Mist
- Becky
- Nov 23
- 2 min read
Grief is a difficult concept to define. On one hand, it’s simple: there was something you love deeply, and now it’s gone. But that’s just what happens. Grief is what happens after a loss. But what does it feel like? What is it like to live it?
I’ve heard it described in many ways, explained through metaphors and analogies, though none of them seems to land perfectly for me. So here’s my attempt: grief is an ever-shifting entity made of mist. It can be dark, enveloping, suffocating. Alone at night, no stars above, mist all around, bone-chilling isolation, and I’m caught without a jacket. Then comes the pain, so acute. I am brought to my knees, screaming there is nothing here to go on. My voice is immediately sucked into the mist, silenced. No one outside hears my cries.
But it’s not always night.
Sometimes, when the light is just right, memories project onto the misty screen all around me. I see an old self. I see our life in front of my eyes, vivid, in full color. Laughters, conversations, geeking out on definitions of words, dirty socks shed by the sofa. The sensation of your eyebrows against my lips. Me demanding butterfly kisses. You flicking your cheek in an uncanny imitation of a water drop. In the mist, I find a sense of certainty and security. Everything I have ever cherished forever mine to keep.

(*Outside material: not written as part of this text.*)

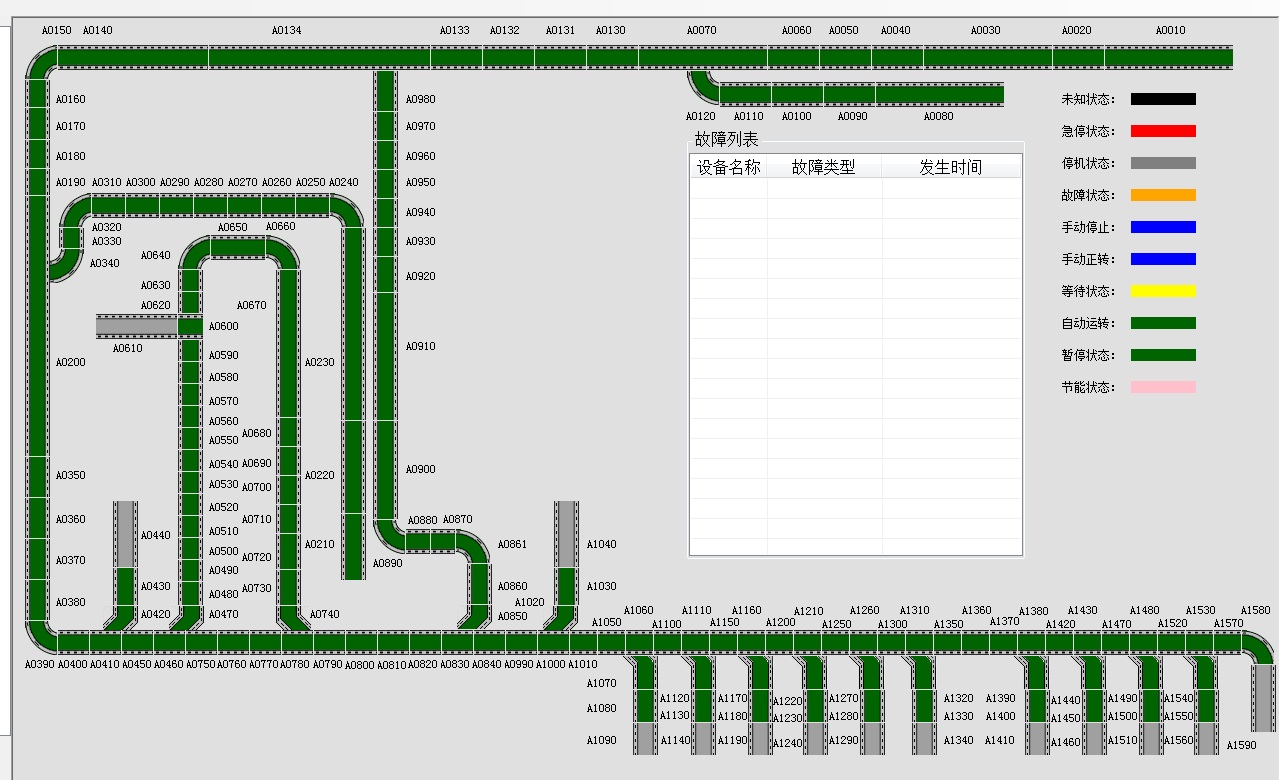The width and height of the screenshot is (1280, 780).
Task: Click the 故障类型 column header
Action: pyautogui.click(x=824, y=167)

This pain is a tolerable one. Even a sweet one for it carries the joy of having once had. I hold onto it tightly because this is the remains of our love not even death can take away.
Other times, the sun is out. I’m with people who bring with them light and warmth. I can almost forget the mist is there. I am happy, full, loved. I seek new experiences and hope for the future. I get a little too excited about filing my own taxes. I am constantly reminded of my capacity to love.
I still see everything through the mist of how I wish you were here. But for a moment, I can’t remember the pain. I can’t even fathom how it could be that painful. Surely it was an exaggeration of the mind.
This version of me interfaces with the outside. It’s not a facade, because there is no deliberate pretending on my part. It is perhaps a semblance. A continuation of the old self before the tempering of loss, before the mist became mine.